Thursday June 20, 2013
I am sure we have all been shocked by the recent revelations about the UK Care Quality Commission – a cover up has been alleged over a damning report into baby deaths being deleted. Those involved have today been named and one name is that of the media manager.
What is particularly upsetting is that the CQC is a body that many of us rely on when making important decisions about care. My father spent his last years in a home and we had relied heavily on CQC reports when short listing potential places for him. (Although the home we chose was selected on recommendation.) Would I rely on their guidance again? No. Would I rely on recommendations from friends and family? Yes.

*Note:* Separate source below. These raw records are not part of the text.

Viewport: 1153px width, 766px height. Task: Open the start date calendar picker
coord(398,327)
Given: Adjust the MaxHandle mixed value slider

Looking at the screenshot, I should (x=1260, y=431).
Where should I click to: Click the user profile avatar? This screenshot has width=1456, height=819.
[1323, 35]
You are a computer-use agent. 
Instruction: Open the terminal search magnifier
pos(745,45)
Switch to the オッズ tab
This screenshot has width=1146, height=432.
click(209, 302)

When we teach PR and the way that it is evolving, we often talk about new models of authority and there is an assumption that this is being driven by social media. Actually, it is also being driven by the traditional models of authority themselves who time and again show they can’t be trusted. Social media simply makes that more visible and gives us new ways to network with people that we believe we can trust.
Take Leveson. The eventual answer to the problems the enquiry exposed was to create a chartered body. In the recent PR Week debate about the reputation of PR, Peter Walker, Pielle Consulting senior consultant, said of the CIPR: "Does it really take seriously its role as the arbiter of professional practice standards as a chartered body? Government sees a royal charter-based body as the answer to Leveson but is the Privy Council equipped to regulate the bodies it endows with a royal charter?”
I had asked myself the same question a while back, so had rung the Privy Council to ask how chartered bodies are held to account – what do you do if you believe that an organisation is in breach of its charter, where is the mechanism to raise a concern? Now admittedly, I only talked to the chap who answered the phone but he seemed pretty knowledgeable. Basically he said that there was none. And their website is pretty silent on the subject. So who governs the governors?
Governance is a bit of a dull and worthy word. But without it conflicts of interest are rife (see my recent blog on that topic) and just look at how an absence destroys trust and with it reputation.